Nesse cenário, a repressão só tende a avançar. O presidente golpista já autorizou as Forças Armadas a atuarem no próximo domingo (4) na Avenida Paulista para “garantia da lei e da ordem” durante a passagem da tocha paraolímpica. Para a mesma data, estão marcados vários protestos contra o governo. Crônica de uma tragédia anunciada. Forças Armadas atuarão num ambiente de tensão em parceria com as forças policiais, que são historicamente repressoras, preconceituosas e assassinas, já que temos a polícia que mais mata no planeta, segundo relatório da Anistia Internacional.
Nota da CDH – Para o presidente da Comissão de Direitos Humanos e Cidadania (CDHM) da Câmara, deputado Padre João (PT-MG), essa violência policial representa uma violação aos direitos humanos que são próprias dos regimes antidemocráticos. Reforçou ainda que o direito à liberdade de expressão é garantia fundamental de todos os cidadãos e cidadãs, sem que seja admissível instituições do Estado adotarem posturas inconstitucionais como represália a opositores do governo.
“Desta forma, a Comissão de Direitos Humanos e Minorias da Câmara dos Deputados solicita às comissões congêneres das Assembleias Legislativas e Câmaras Municipais que se mantenham em alerta para acompanhar o desenrolar dos fatos, mediar conflitos com vistas ao justo exercício dos direitos de expressão e manifestação, prestar assistência a eventuais vítimas e tomar as providências cabíveis junto aos órgãos do Ministério Público e do Poder Judiciário para apuração de eventuais abusos”, conclamou Padre João, em nota divulgada pela Comissão de Direitos Humanos.
Arbitrariedade – Outro caso de violência recente ocorreu na noite de quinta-feira (2), em Caxias do Sul, na serra gaúcha. Mauro Rogério Silva dos Santos, mesmo identificando-se como advogado, foi atingido várias vezes por golpes de cassetete na cabeça, barriga e pernas por um policial, enquanto outro PM o segurava. O episódio foi registrado num vídeo que circula pelas redes sociais. O advogado reagiu às agressões e na, sequência, foi contido por outros policiais e jogado no chão. Em seguida, seu filho reage e chuta a cabeça de um dos policiais.

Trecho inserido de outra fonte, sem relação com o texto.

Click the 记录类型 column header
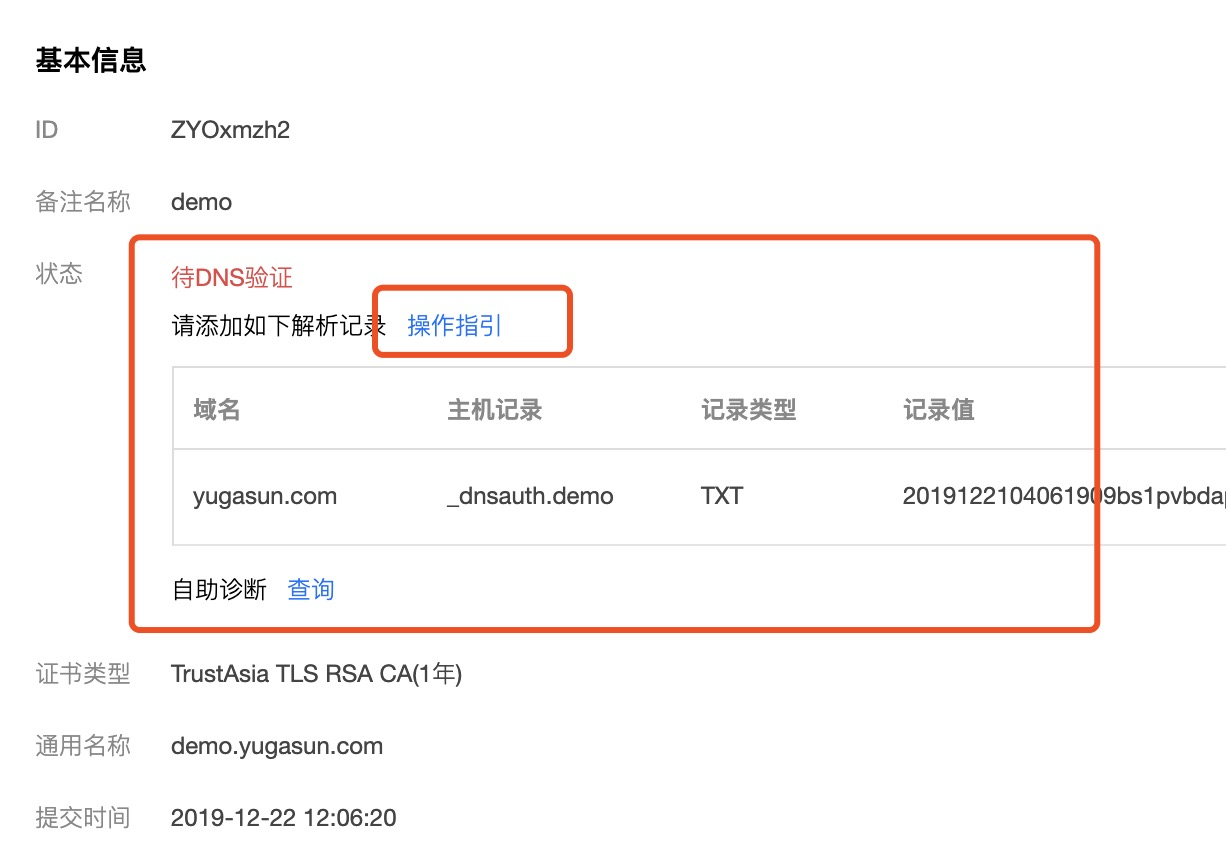1226x852 pixels. (x=748, y=410)
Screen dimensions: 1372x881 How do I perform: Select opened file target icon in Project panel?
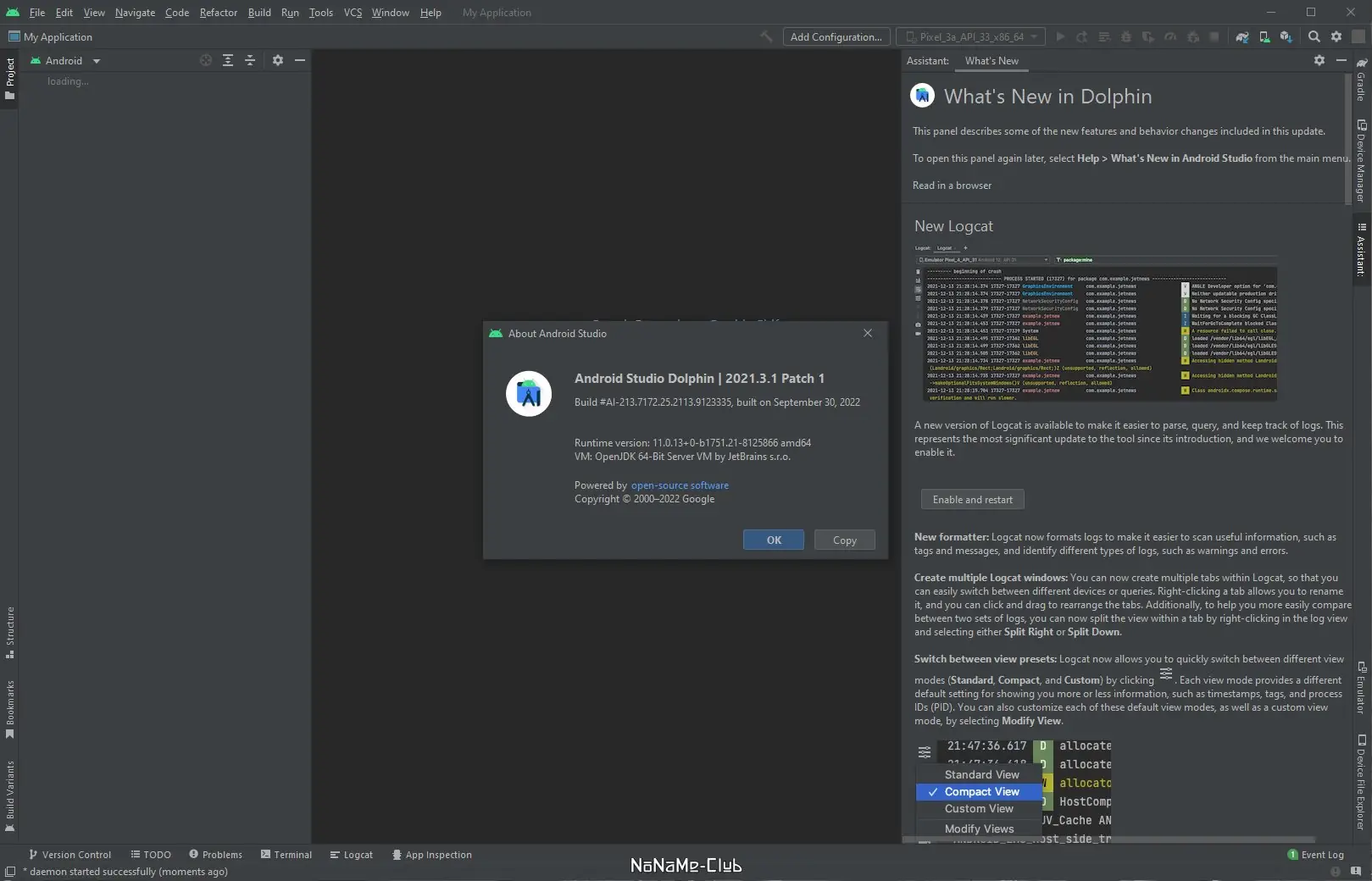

O advogado relatou nas redes sociais que, ao chegar próximo ao local da manifestação para pegar seu filho, foi chamado por ele para acompanhar uma abordagem policial feita a uma mulher e a um adolescente. Mauro contou que já próximo aos policiais se identificou como advogado, mas foi imediatamente hostilizado e agredido por eles. “Retirei minha carteira [da OAB] e apresentei aos policiais para saber a razão da condução dos jovens e qual o nome deles. De imediato, fui repelido com empurrões e não tive a condição de advogado reconhecida, talvez por eu ser negro. A polícia tem dificuldade em entender que estas duas condições podem andar juntas”, detalhou em seu perfil no Facebook.
O deputado Wadih Damous (PT-RJ) repudiou a ação policial que, segundo o parlamentar, ocorreu sem nenhum pudor ou preocupação diante das câmaras. “Os policiais ignoraram solenemente a informação de que se tratava de um advogado e bateram muito. Outras ações violentas da polícia foram registradas em diversas cidades do País. Isso é grave e só demonstra que as liberdades individuais ficam, sim, ameaçadas em um país que desrespeita a Constituição. Não vamos abaixar a cabeça!”, afirmou Damous pelas redes sociais.